What is the problem to solve?
I have a graph (graph in the mathematical sense). The graph consists of a finite set of vertices and a finite set of directed, labeled edges. However, I don’t yet know the graph. Rather I have a starting vertex, and a function which when given a vertex will return a set of edges, each having a label and a destination vertex.
So in Scala I have a starting vertex v0
of type V
, and I have a function edges
of type V=>Seq[(L,V)]
. So V
is the type of the vertex and L
is type type of the label.
Now, since the edges
function is computationally difficult to compute (for my application), and because I’d like to easily be able to iterate through all the vertices, I’d like to generate a data structure which helps me do that. I.e., a data structure which contains all the vertex/edge information which the edges
function is able to compute.
Furthermore, I would like to use an array with integer indices in the end so I can access any vertex in constant time.
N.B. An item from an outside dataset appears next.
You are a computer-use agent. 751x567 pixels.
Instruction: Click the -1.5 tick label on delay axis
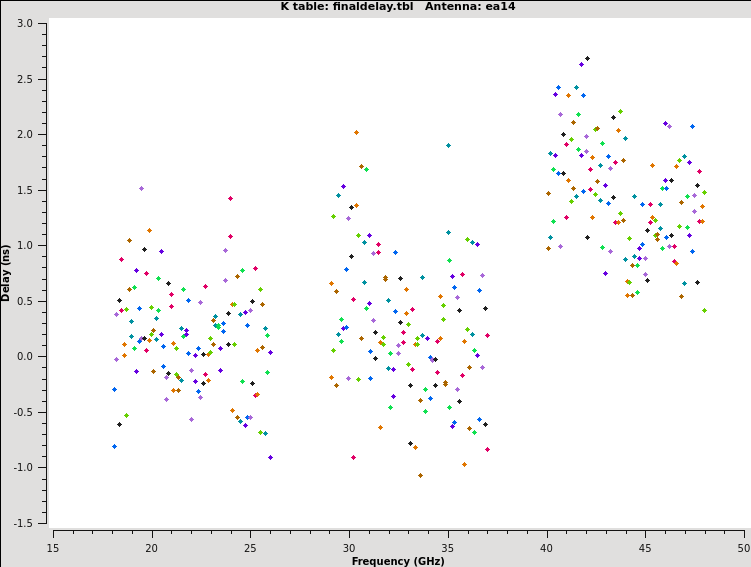tap(24, 523)

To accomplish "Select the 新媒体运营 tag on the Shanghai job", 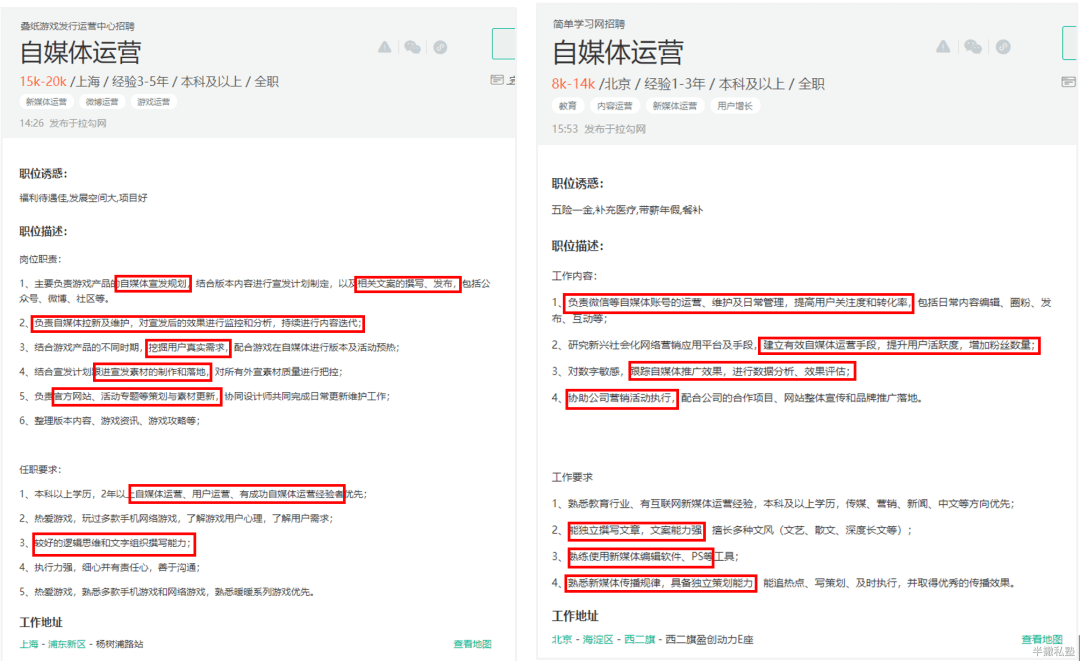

So my data structure should contain an array, vs
of vertices so that vs(n)
is vertex n
. And an array, es
, of edge sequences so that es(n)
is a sequence of all edges with origin n
.
My final code is given below. Several observations about the experience of writing this function.
- I had to think a couple of days how to factor the problem. What made it doable (for me) was forgetting the specific types of in the graph, and the specific edge generation function, and just think about it as an abstract graph.
- I’m using parameterized types, not make the function reusable, but simply to make it more understandable.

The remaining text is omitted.